THE BOOK cover
The Unwritten Book is Finally Written!
An in-depth analysis of: The sacrifice bunt, batter/pitcher matchups, the intentional base on balls, optimizing a batting lineup, hot and cold streaks, clutch performance, platooning strategies, and much more.
Read Excerpts & Customer Reviews
If you are a media member and would like a review copy of The Book, please contact Kevin Cuddihy of Potomac Books.

Buy The Book from Amazon

MOST RECENT ARTICLES
MAIL : You ask | We say

Advanced


THE BOOK--Playing The Percentages In Baseball

<< Back to main

Friday, June 08, 2007

More about WPA

By Tangotiger, 11:51 AM

There’s an on-going Q&A thread over on a Cardinals forum, which I will cut/paste my comments here, but they make more sense in context there:


The first thing to remember is why does WPA exist. It exists to give you a snapshot of the game. That is, at this point in time,
- what are the chances of winning
- after this at bat, what are the chances of winning

You capture the difference, and associate it to the batter/runner/pitcher.

Now, the next temptation is to aggregate this over a number of games, or season. But, that’s not really why it exists. That is a byproduct.

Even so, let’s say we do want to aggregate it, does it tell us anything. If you look at this thread:
http://www.fangraphs.com/blogs/index.php/is-wpa-predictive-for-batters /

You will see that WPA is NOT as predictive as OBP, SLG, or OPS. But, it’s still fairly strong.

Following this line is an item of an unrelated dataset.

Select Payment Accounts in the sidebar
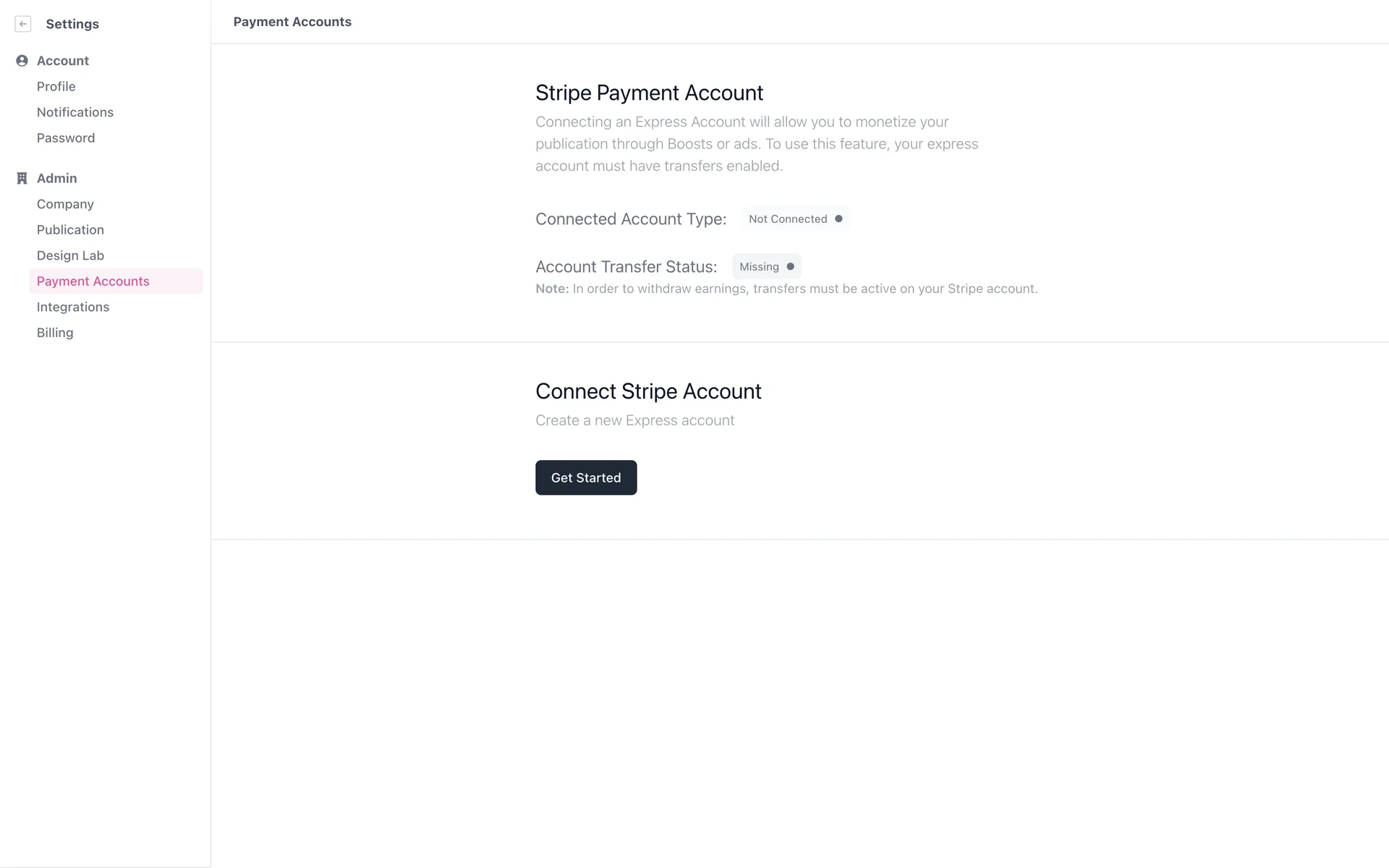The height and width of the screenshot is (868, 1389). point(93,281)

However, if you look at this post:
http://www.fangraphs.com/blogs/index.php/is-wpa-predictive-for-batters /#comment-10954

You will see that WPA divided by LI is as predictive as all the major ones.

***

In the long run, say several years, WPA will converge to the major numbers (OPS, RC, LWTS). So, it definitely means something.

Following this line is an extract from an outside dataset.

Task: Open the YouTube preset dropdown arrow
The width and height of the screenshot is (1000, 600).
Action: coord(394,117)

WPA applies as well to pitchers as hitters.

As for “overrating” relievers, it does no such thing, any more than an average reliever having a better ERA than an average starter overrates relievers.

It simply is what it is. What you need to do is interpret it on that basis, that relievers need a different baseline, not only for WPA, but for ERA, K per IP, etc.

***

Let me ask you the question:
1. If Albert Pujols gets a few walk offs, where the Cards were down to their last out, and he pulled one out of his back pocket, turning a sure loss into a real win, is that impressive?

2. If Mariano Rivera comes in with the bases loaded, 0 outs, up by 1 in the 9th inning, and strikes out the side, is that impressive?

What WPA does is measure that. It takes the pulse of the game before the batter comes to bat, and then after, and says “here you go, this is what happened! This is why Scutaro gets a huge WPA gain and Mariano must get the exact opposite WPA loss”. If you look at it from both perspectives (hitter, pitcher) at the same time, you are forced to conclude that not all runs are created equal, without the benefit of hindsight. That the evaluation of the game, of how you feel, exists in real-time, and not in a “if I had known”. If you knew Mariano was going to give up that HR to Scutaro, why would you even bother going to the game?

In fact, if Vlad hits a grand slam against the Redsox in the playoffs to send the game into extra innings, only for the Angels to have subsequently lost the game, he may have as well struck out, since it’s the exact same results.

***

The base comparison is the sum of each WPA/LI (that is WPA divided by LI on a PA-by-PA basis). So, the question is: what does the sum(WPA) give you over the sum(WPA/LI)?

Let’s look at the best hitter in the league:
http://www.fangraphs.com/statss.aspx?playerid=1177&position=1B

In 2006, his WPA/LI is +6.1 wins. In 2005, his WPA/LI is also +6.1 wins. This measure is purely a reflection of his hitting skill with respect to the game situation, but without the extra leverage. So, a HR in the 9th inning or 1st will still be worth around +.12 wins. (It changes a little, but not enough to concern us at the moment.)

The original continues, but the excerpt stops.